- **ACTIVITY**
Up to and including the line containing "The width and", please reproduce the lines of the listing below, starting from the top.

|---|

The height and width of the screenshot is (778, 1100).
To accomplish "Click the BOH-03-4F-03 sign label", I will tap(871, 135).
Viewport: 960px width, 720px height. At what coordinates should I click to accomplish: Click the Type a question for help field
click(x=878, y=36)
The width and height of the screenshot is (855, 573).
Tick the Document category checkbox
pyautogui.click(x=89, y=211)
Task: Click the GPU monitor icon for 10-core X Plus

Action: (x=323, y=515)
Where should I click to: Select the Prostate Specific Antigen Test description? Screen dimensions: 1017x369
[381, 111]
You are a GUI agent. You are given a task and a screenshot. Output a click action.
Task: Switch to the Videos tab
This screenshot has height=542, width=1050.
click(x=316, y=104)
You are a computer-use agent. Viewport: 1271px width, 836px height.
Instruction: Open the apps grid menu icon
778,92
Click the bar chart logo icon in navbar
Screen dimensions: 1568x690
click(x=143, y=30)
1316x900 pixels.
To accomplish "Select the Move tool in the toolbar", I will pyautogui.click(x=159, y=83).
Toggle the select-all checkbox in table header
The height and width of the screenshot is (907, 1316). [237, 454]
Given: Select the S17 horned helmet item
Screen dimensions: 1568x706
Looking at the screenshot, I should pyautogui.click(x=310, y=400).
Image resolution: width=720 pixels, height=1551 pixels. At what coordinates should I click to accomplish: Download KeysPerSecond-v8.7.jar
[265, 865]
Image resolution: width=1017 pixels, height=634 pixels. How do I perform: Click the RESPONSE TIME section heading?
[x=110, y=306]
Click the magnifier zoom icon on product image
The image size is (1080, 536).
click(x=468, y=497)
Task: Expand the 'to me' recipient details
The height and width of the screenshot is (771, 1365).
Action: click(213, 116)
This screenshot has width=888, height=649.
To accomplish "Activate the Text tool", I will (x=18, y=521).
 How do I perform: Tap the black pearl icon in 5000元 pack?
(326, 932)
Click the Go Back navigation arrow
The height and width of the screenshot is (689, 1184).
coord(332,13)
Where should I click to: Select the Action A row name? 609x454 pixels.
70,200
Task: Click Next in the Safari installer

|---|

- **ANSWER SPACE**
The height and width of the screenshot is (778, 1100).
To accomplish "Click the BOH-03-4F-03 sign label", I will tap(871, 135).
Viewport: 960px width, 720px height. At what coordinates should I click to accomplish: Click the Type a question for help field
click(x=878, y=36)
The width and height of the screenshot is (855, 573).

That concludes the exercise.